Eines Nachmittags saß ich in Claudias und Lores Kunstwerkstatt und beobachtete sie bei ihren Arbeiten. Claudia bemalte Trinkgläser mit wunderschönen Verzierungen, Lore arbeitete an einer ihrer altertümlichen Ikonen. Ich durfte wieder einmal ein Bild hinter Glas malen und lernte dabei von ihren hilfreichen Ratschlägen. Dazu tranken wir englischen Tee und tratschten über dieses und jenes.
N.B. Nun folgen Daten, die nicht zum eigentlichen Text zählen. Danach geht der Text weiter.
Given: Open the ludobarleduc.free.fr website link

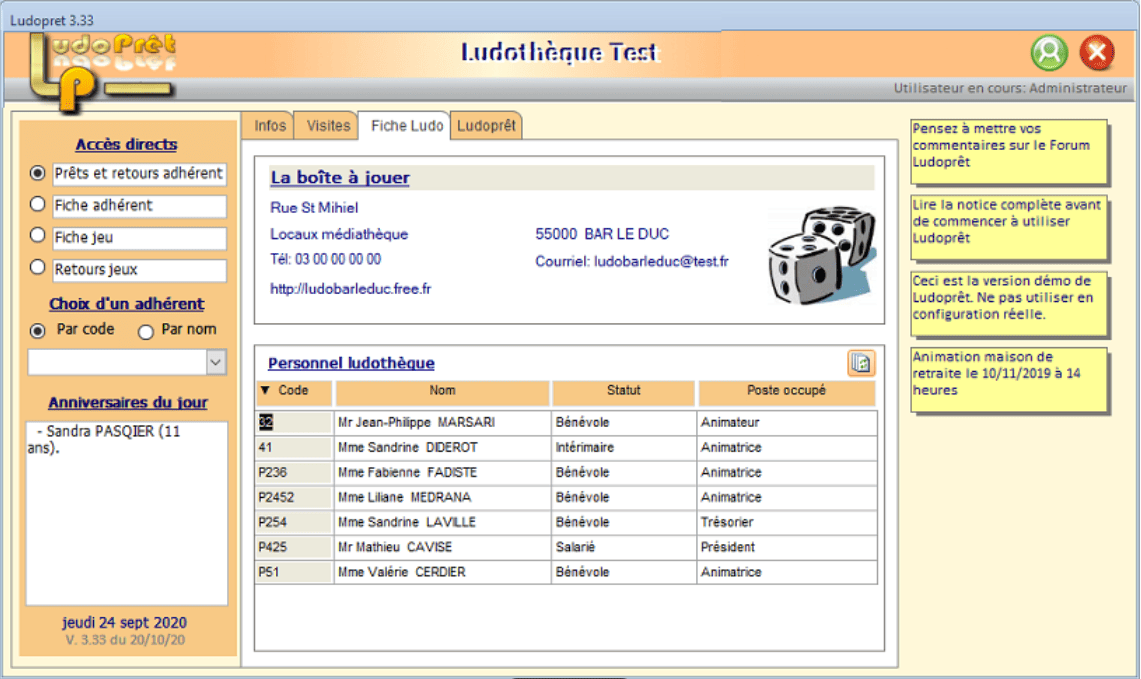Looking at the screenshot, I should click(351, 289).
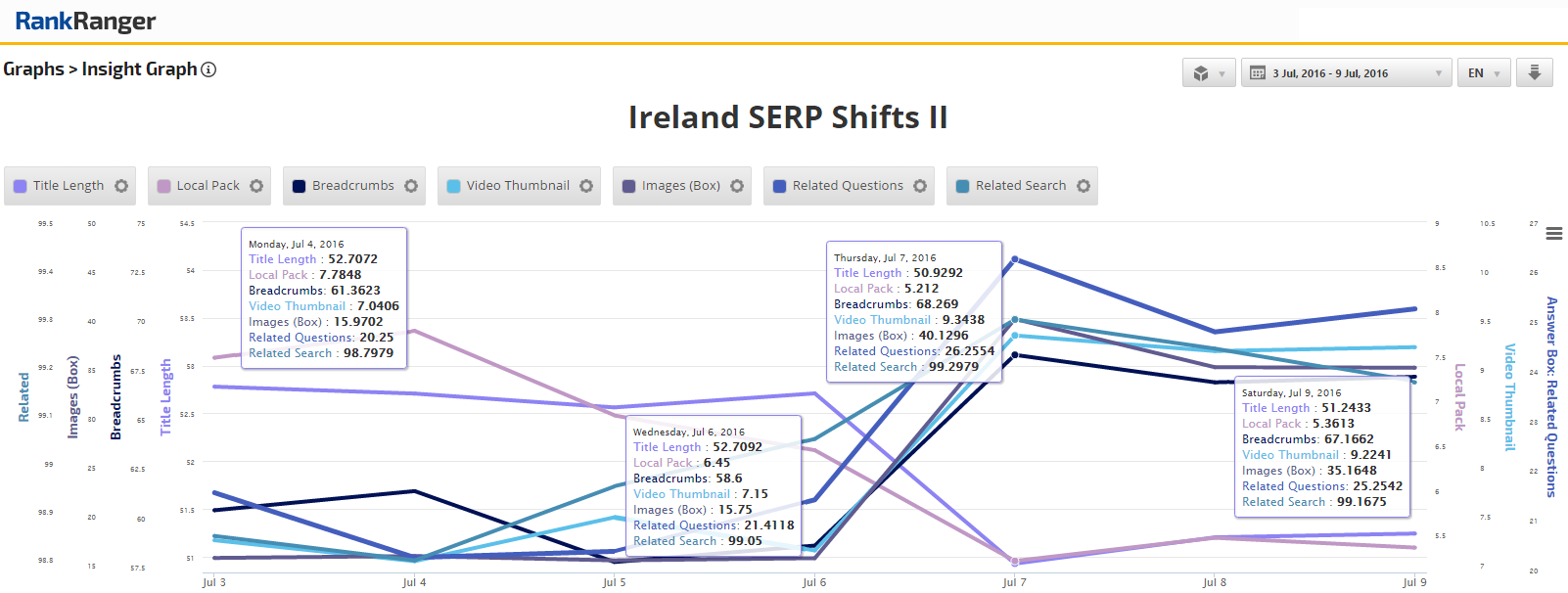Screen dimensions: 1568x593
Task: Click the Jul 7 peak data point
Action: point(1015,259)
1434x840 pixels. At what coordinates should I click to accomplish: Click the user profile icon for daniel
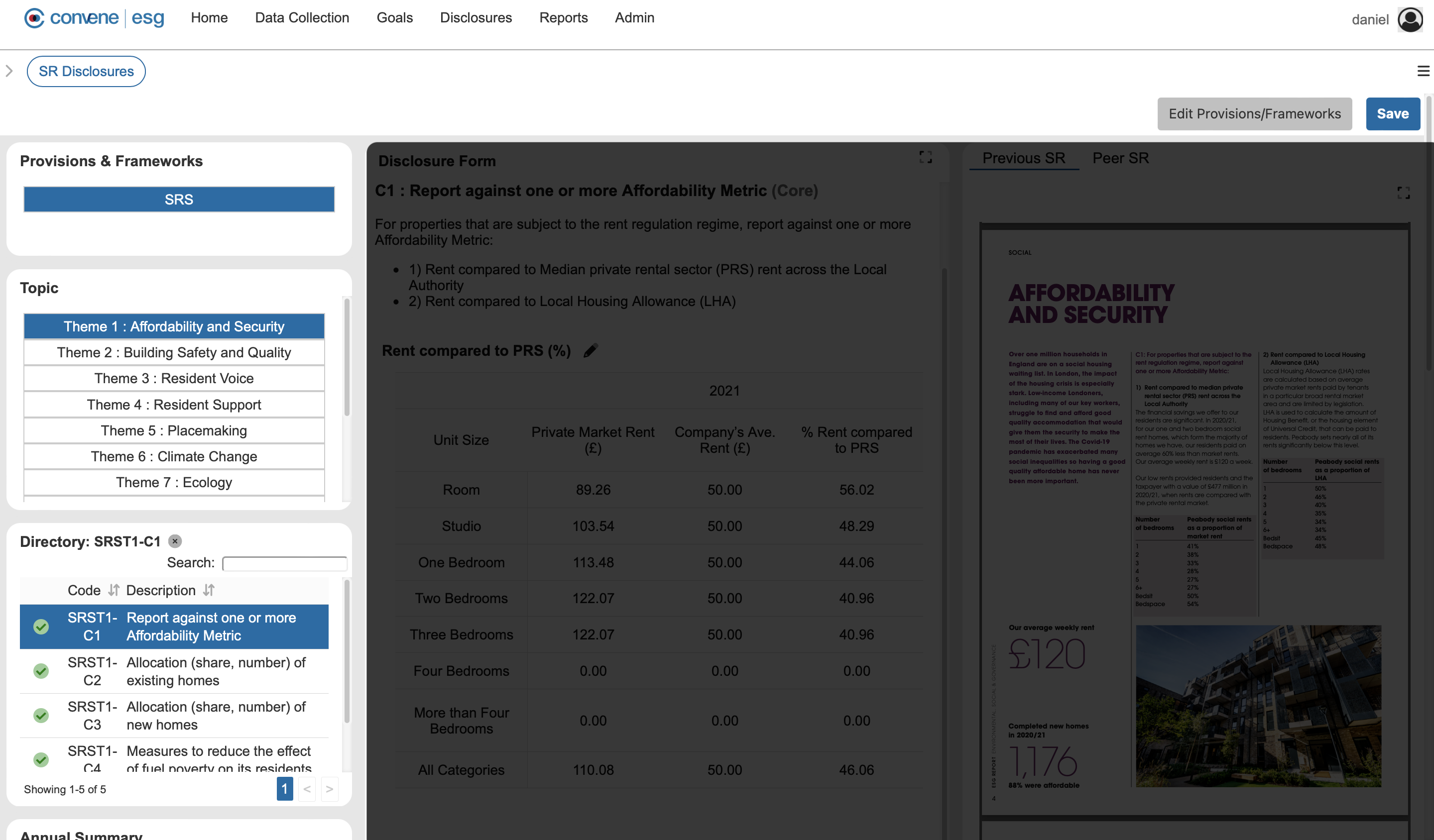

Als ich schließlich meinen Mut zusammen nahm und wegen meiner schmerzenden Brustwarzen fragte, schmunzelten die beiden und meinten beruhigend: „Das ist in deinem Alter ganz normal: Du wirst langsam eine Frau.“ Später schenkte mir Claudia ein Buch über die pubertären Entwicklungen.

Das war meine ganze Aufklärung – immerhin, es war interessant und irgendwie auch beruhigend, zu wissen, was in seinem Körper vorgeht.

Seit der Hauptschulzeit war ich auch häufiger mit Freundinnen unterwegs oder fuhr stundenlang mit dem Fahrrad durch die Gegend.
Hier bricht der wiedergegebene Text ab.